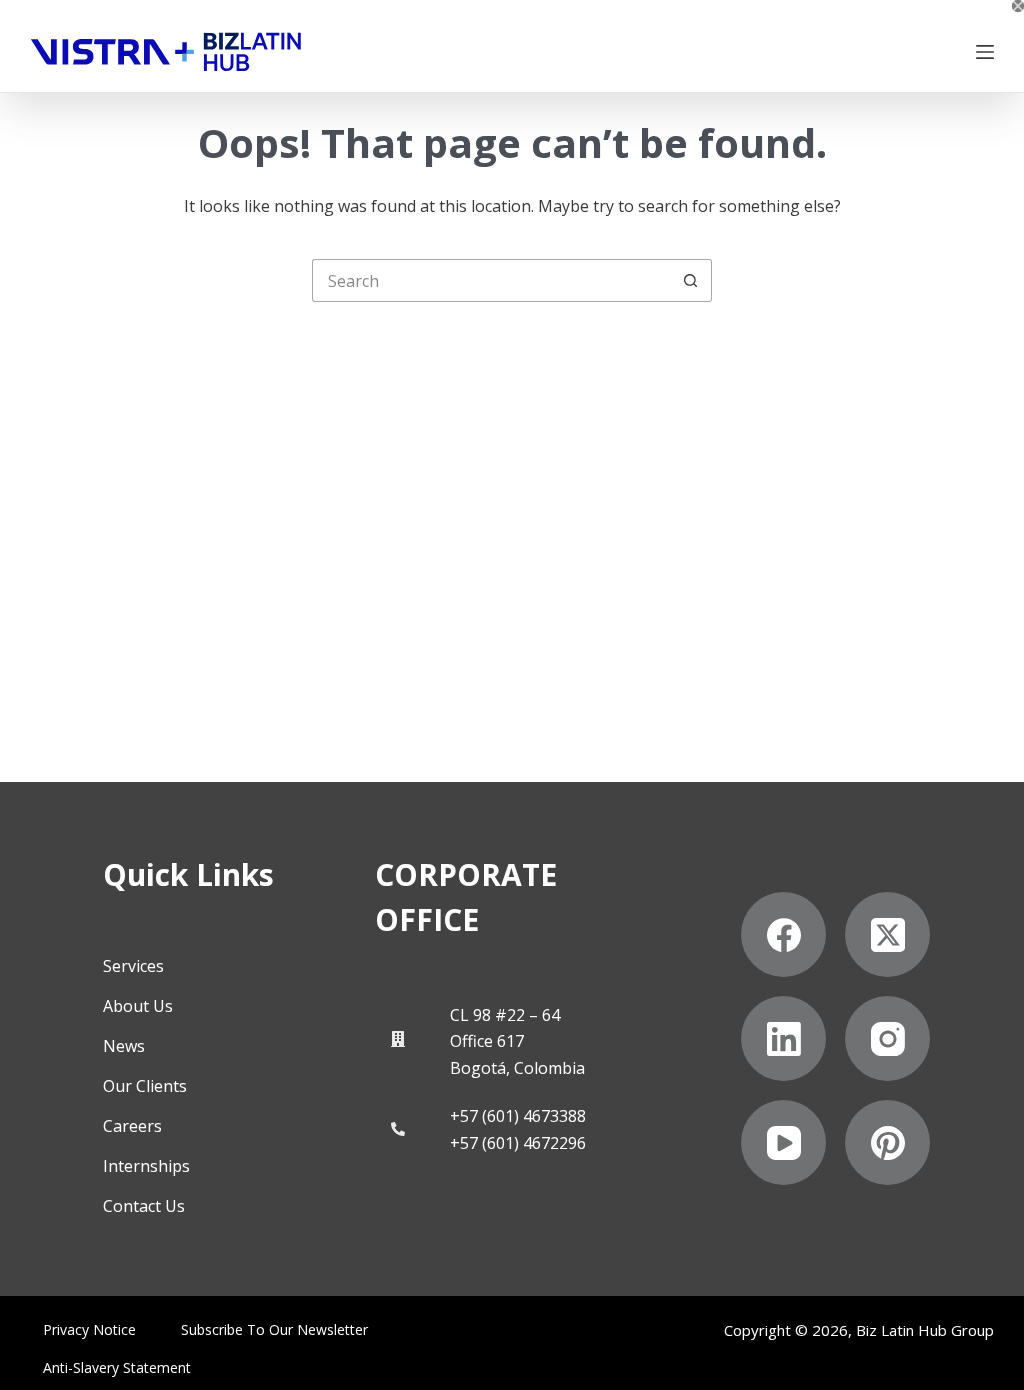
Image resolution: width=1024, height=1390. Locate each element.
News (124, 1046)
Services (133, 966)
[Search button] (690, 280)
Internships (146, 1166)
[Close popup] (1018, 6)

Task item | Your copy should match the data exactly, apart from the images, which are dropped.

Exercise result |
Image resolution: width=1024, height=1390. Locate each element.
News (124, 1046)
Services (133, 966)
[Search button] (690, 280)
Internships (146, 1166)
[Close popup] (1018, 6)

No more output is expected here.